Pixel coordinate grounding data:
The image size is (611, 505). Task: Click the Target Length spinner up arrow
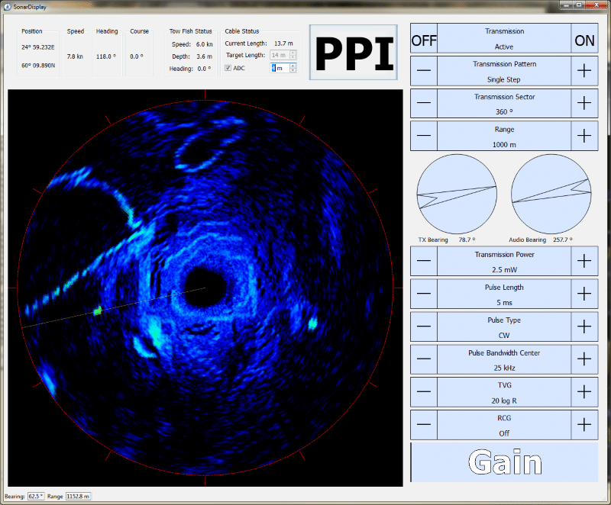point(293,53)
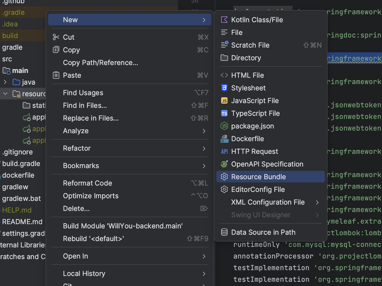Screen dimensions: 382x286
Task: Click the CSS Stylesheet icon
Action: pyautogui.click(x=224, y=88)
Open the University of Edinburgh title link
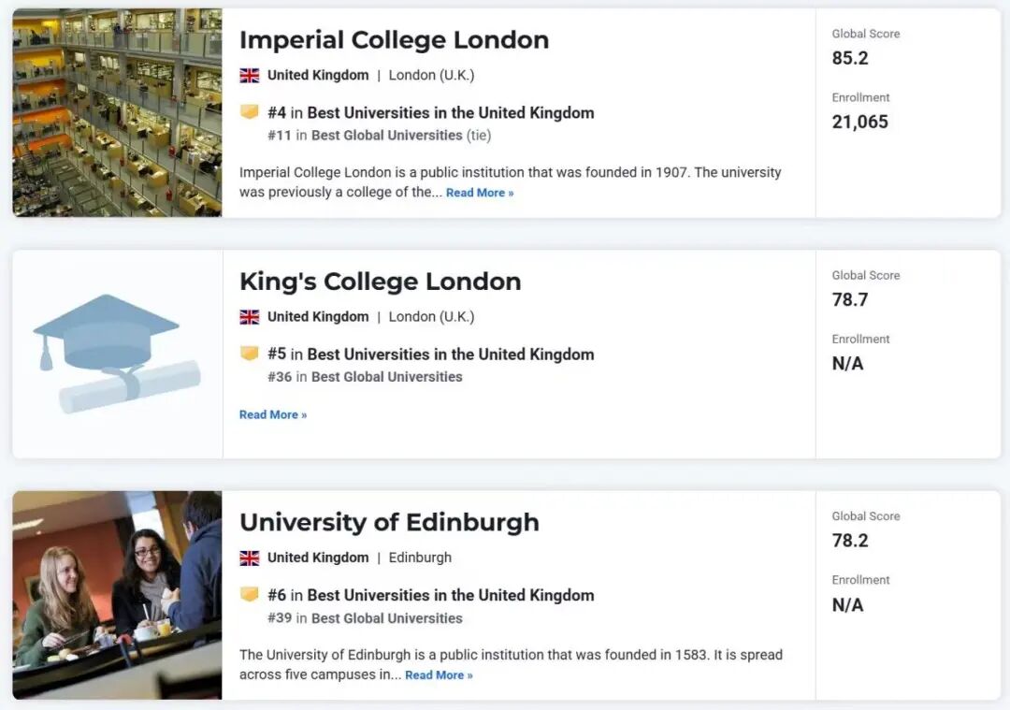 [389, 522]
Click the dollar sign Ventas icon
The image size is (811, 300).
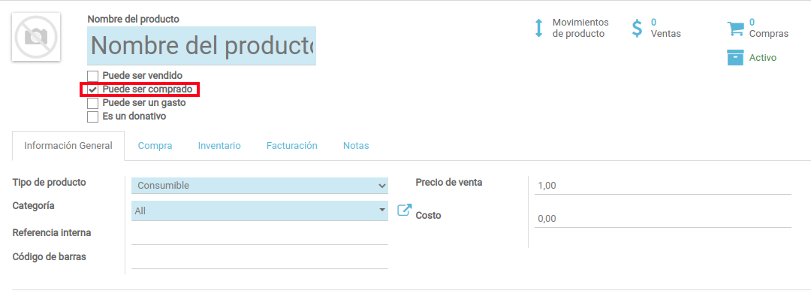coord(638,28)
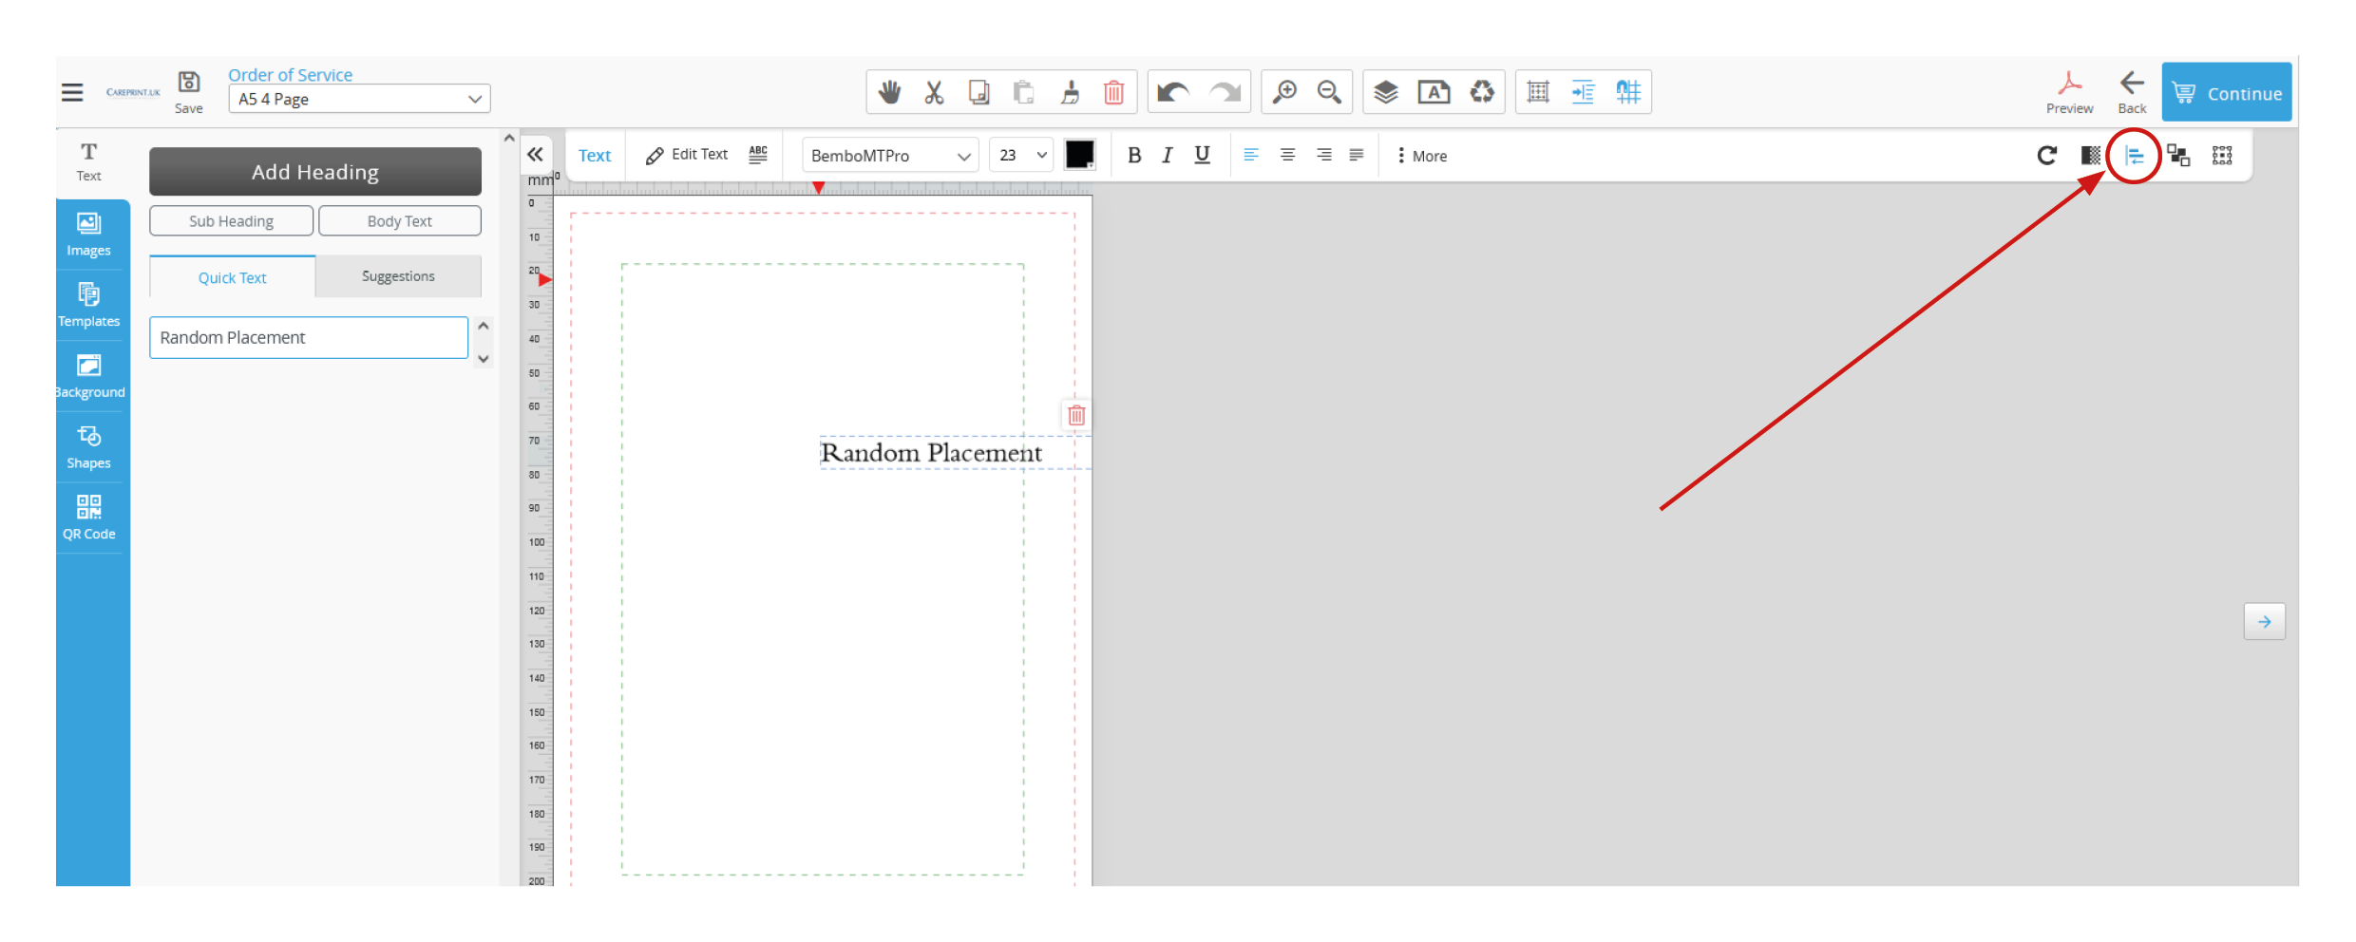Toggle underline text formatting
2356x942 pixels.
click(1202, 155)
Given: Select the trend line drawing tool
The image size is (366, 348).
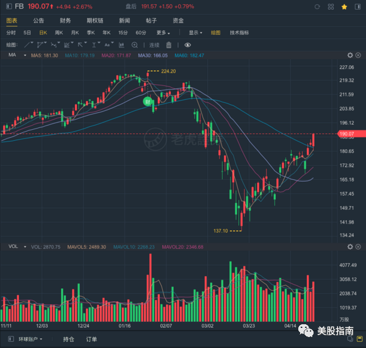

PROBLEM TO WORK ON:
Please repeat the entries above exactly, leaving out any pictures.

THE ANSWER:
The image size is (611, 505). Task: Click the Target Length spinner up arrow
point(293,53)
Screen dimensions: 382x286
Task: Click the CSS Stylesheet icon
Action: pyautogui.click(x=224, y=88)
Open the University of Edinburgh title link
 [389, 522]
Click the dollar sign Ventas icon
The image size is (811, 300).
coord(638,28)
Toggle underline text formatting
2356x942 pixels.
click(1202, 155)
Given: Select the trend line drawing tool
The image size is (366, 348).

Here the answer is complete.